The input —
━━━━

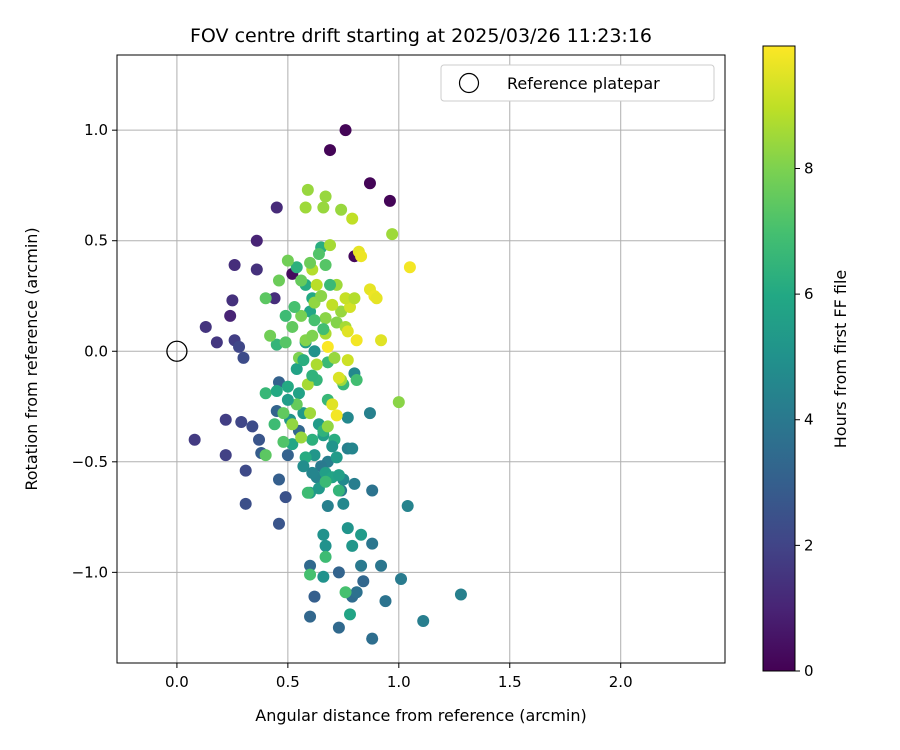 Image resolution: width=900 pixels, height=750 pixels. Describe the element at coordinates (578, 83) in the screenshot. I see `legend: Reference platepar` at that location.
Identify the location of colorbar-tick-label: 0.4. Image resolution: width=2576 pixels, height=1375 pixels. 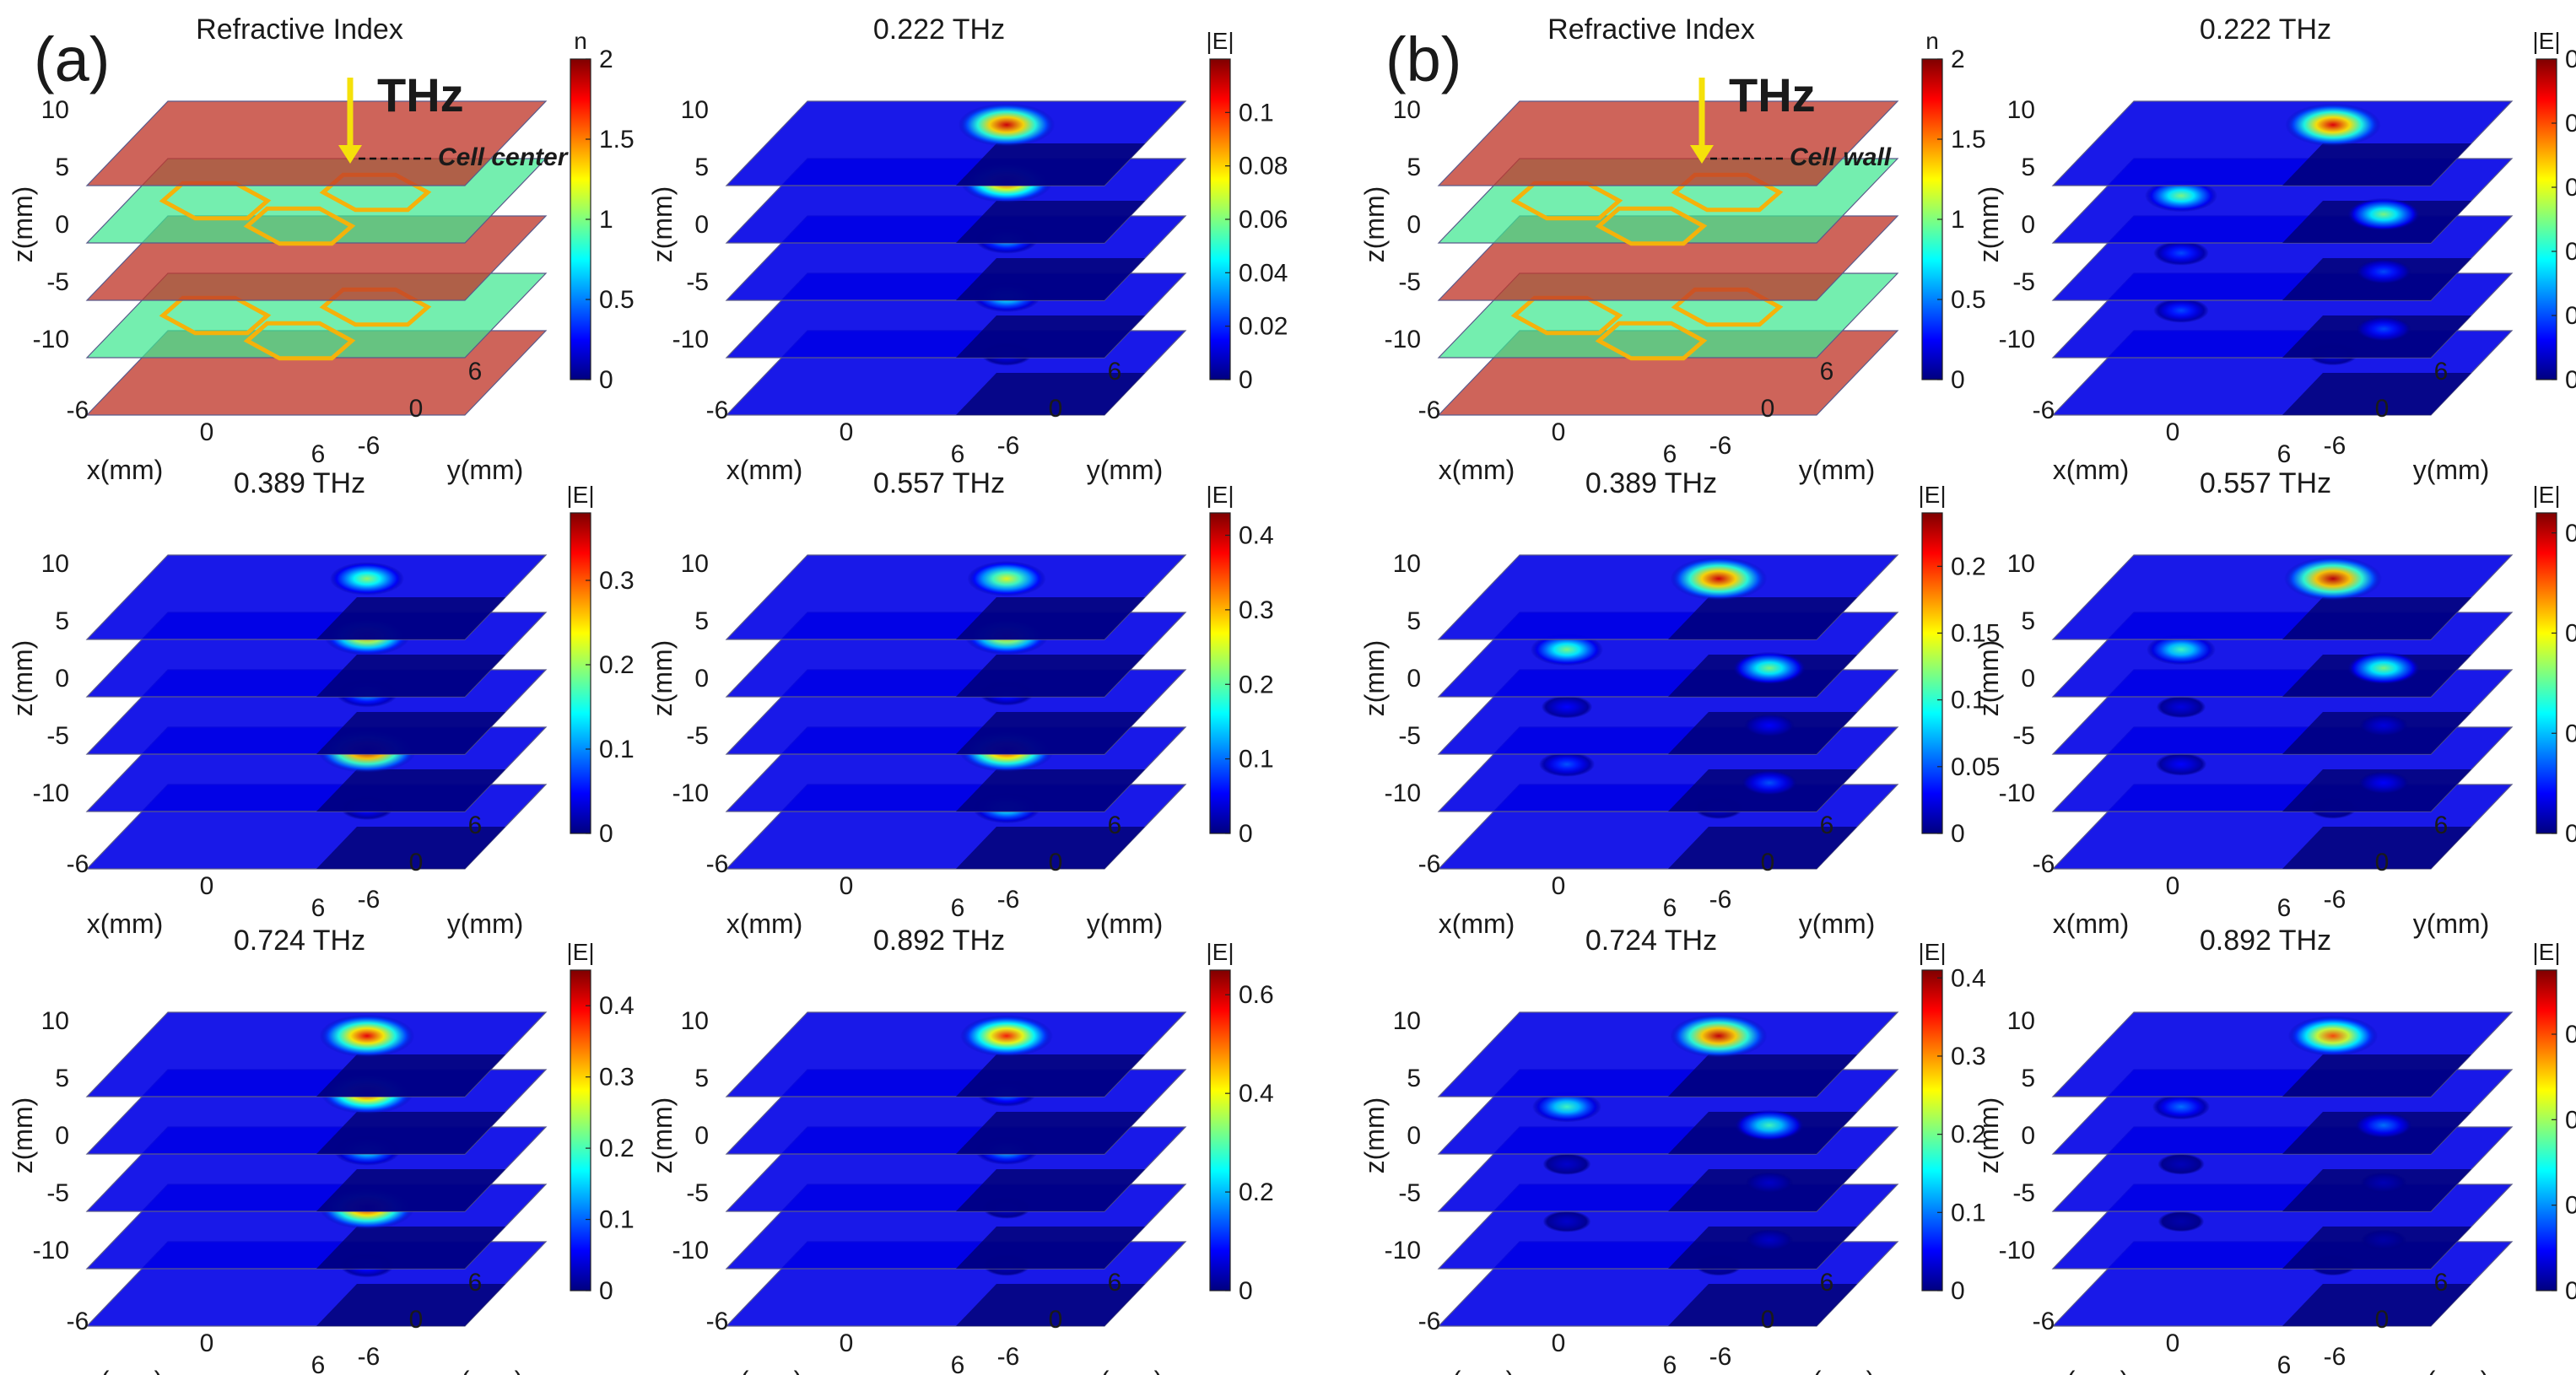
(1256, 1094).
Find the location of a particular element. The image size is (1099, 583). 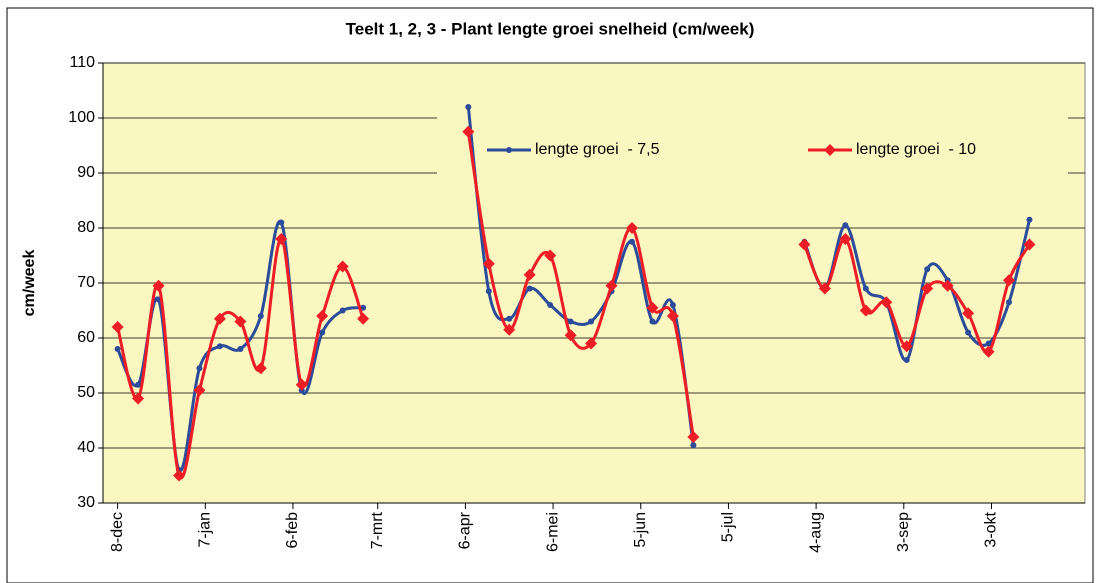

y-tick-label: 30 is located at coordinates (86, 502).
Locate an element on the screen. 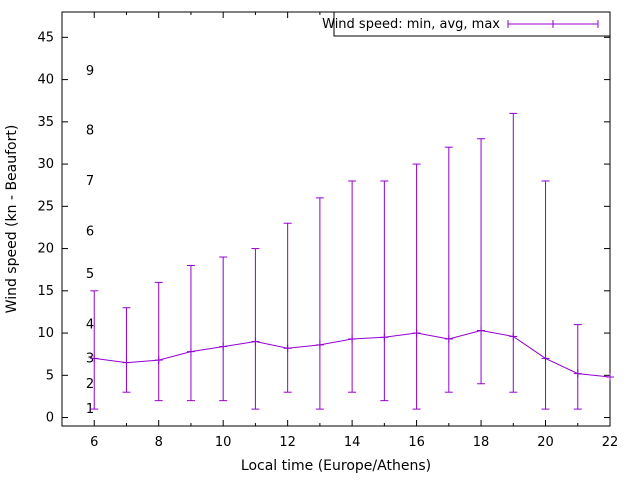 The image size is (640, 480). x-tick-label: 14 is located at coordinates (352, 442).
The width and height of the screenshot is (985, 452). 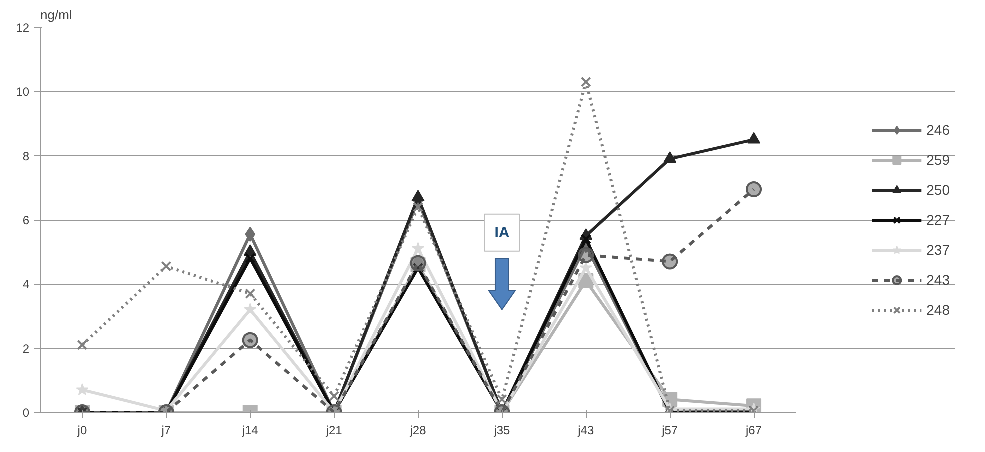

━━━━

Action item — In the material, from the line with "Identify the location" up to and including the line with "y-tick-label: 30 is", replace "location" with "position" and keep all else the same. Give back only those lines, without the pictures.

Problem solution —
Identify the position of colorbar-tick-label: 0.4. Image resolution: width=2576 pixels, height=1375 pixels. 
(1256, 1094).
Find the position of a particular element. The image size is (1099, 583). 

y-tick-label: 30 is located at coordinates (86, 502).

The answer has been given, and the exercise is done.